I've been part of the Astoria community for some time. I spend a lot of my time there back in high school. It's an awesome place with great restaurants and apparently a great museum. After all these years, I just discovered this place. Goes to show how attentive I am. 
The architecture of the building is imaginative and dynamic. A large portion is constructed with large windows and as I walked in, I was thrown into rooms that resembled the halls of a spaceship. The walls were slanted and colorful. But despite the beautiful physical aesthetics of MOMI, what I got out of it the most was sound, and how effective it can be to enliven a scene. 
Growing up and reading up on film, my understanding of it was that a movie is a story told in pictures. A screenplay is written with pictures and motion in mind, not sound.  And yet, I witnessed a very famous scene being butchered as different aspects of sound were stripped away. 

The scene in the Titanic that has all the passengers scrambling for their lives  has been seen by millions and people can often recall with great accuracy what happens in the scene. Few will elaborate on the specific sounds. And as sad as  that is, that's the beauty and function of sound in a film, I think. Nobody will notice that you blended in an elephant horn in there, but without it, the scene is not as effective and robust. These sounds hidden in the background play in the back our heads, in our subconscious. It puts us in the emotion that the director wants us to be in.
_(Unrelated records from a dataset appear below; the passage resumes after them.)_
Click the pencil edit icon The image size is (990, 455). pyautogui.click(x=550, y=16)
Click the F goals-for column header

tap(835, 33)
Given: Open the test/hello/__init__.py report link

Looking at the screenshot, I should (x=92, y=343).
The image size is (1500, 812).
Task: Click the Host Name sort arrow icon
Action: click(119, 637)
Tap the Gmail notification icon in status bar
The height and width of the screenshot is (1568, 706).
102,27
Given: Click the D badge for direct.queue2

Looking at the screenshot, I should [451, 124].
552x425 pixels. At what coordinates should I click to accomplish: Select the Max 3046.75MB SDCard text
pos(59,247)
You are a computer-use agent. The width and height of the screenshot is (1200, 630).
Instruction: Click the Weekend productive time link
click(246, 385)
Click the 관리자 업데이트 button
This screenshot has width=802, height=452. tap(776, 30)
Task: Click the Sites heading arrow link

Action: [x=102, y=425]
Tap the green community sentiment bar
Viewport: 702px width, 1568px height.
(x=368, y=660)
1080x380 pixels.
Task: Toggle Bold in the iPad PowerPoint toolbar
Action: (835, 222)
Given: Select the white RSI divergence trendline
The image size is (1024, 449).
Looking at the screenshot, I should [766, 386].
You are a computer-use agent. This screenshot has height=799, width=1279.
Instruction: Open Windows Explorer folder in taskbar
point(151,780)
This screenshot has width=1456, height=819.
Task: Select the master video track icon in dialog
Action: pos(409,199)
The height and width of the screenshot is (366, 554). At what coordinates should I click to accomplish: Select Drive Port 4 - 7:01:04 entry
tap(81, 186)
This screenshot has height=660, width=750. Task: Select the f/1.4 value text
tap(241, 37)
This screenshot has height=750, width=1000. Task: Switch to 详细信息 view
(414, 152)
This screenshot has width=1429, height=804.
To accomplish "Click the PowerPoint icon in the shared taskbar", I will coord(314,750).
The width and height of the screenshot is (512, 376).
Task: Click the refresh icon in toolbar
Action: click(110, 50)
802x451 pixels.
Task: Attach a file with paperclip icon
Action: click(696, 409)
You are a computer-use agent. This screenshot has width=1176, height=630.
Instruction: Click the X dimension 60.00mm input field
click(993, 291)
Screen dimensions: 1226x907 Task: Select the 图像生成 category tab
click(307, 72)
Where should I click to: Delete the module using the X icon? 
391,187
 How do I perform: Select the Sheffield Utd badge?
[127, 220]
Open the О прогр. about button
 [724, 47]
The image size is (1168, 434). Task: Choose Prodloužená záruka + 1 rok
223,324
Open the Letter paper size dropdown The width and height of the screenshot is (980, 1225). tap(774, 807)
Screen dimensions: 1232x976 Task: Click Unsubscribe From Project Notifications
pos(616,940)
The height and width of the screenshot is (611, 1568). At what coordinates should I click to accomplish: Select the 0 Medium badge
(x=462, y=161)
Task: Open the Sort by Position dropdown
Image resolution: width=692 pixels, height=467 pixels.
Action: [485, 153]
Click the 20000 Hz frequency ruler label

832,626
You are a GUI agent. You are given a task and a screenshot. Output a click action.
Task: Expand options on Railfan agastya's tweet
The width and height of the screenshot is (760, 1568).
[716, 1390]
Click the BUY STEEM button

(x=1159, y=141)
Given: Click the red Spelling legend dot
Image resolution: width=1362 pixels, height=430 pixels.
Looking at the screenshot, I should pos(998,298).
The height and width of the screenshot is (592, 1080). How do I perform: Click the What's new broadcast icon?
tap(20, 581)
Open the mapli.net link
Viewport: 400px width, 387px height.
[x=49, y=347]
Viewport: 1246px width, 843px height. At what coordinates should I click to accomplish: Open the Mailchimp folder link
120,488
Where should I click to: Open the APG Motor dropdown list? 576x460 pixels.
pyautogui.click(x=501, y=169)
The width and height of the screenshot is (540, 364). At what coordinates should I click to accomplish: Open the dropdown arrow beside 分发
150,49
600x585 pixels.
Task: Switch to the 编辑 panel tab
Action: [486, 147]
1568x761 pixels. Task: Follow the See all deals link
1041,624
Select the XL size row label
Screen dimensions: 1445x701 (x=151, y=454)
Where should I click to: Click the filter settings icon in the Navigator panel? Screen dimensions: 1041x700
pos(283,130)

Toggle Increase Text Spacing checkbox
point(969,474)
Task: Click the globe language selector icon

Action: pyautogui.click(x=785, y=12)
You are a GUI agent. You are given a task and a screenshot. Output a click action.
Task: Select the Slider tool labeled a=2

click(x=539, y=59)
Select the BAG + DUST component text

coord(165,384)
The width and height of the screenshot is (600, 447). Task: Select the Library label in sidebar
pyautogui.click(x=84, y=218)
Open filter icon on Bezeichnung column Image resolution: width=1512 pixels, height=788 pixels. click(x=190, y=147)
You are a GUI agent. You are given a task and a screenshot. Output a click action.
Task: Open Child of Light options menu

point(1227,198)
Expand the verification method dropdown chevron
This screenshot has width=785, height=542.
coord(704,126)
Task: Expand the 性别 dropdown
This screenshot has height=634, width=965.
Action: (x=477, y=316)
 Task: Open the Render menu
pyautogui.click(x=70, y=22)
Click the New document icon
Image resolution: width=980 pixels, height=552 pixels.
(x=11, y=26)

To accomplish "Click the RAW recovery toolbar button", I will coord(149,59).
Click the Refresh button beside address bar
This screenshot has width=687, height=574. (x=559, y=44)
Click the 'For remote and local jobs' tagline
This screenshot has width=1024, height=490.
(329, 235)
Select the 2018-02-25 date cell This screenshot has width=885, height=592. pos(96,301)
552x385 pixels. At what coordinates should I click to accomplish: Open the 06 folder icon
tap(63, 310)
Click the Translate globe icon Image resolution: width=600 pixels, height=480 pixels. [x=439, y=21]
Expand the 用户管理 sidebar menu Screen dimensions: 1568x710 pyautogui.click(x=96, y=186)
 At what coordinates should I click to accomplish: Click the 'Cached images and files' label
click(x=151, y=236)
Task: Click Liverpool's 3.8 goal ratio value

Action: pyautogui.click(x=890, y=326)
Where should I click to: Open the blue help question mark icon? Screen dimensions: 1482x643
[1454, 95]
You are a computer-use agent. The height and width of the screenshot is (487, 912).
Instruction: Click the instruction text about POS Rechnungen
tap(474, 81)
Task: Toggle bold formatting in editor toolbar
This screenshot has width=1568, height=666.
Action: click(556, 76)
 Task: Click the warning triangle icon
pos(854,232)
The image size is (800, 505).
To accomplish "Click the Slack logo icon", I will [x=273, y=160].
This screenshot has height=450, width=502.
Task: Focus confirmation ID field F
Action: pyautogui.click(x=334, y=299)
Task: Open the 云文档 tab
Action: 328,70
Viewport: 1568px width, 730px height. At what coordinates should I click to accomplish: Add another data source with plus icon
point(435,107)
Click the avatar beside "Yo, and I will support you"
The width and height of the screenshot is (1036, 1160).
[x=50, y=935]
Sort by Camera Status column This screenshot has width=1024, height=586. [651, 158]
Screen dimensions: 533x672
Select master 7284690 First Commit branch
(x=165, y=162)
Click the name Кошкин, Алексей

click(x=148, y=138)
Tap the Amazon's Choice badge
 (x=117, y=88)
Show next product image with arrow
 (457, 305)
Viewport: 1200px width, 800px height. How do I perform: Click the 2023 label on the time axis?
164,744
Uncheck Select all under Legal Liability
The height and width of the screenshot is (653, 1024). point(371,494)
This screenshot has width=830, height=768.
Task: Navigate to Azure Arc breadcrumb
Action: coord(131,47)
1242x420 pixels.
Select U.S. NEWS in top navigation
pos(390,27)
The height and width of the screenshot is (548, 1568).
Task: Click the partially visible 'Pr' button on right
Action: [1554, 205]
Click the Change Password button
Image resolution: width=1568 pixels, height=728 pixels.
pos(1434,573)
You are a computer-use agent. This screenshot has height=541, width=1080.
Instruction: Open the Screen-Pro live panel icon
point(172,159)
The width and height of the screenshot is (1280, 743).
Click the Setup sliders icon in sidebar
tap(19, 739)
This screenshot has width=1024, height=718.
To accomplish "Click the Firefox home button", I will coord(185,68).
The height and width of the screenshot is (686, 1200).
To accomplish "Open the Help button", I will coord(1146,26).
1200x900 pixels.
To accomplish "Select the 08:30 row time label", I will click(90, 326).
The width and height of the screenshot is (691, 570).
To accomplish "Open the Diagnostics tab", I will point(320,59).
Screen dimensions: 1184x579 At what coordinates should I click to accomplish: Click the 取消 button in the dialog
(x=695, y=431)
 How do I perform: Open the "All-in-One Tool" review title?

In the case of the Titanic, a gun shot was used to force us in a "fight or flight" response. 

The other very interesting exhibit was the ADR booth that had us experimenting our voices into a scene from "Coming into America."I knew that actors had to reread or reenact their diologue in post production to get a clearer sound, but I had no idea how it was done. It's extremely difficult and demanding in that it requires the actor to put himself in the same emotion that he was in when he originally filmed the scene. It just adds another layer of appreciation I have for the craft.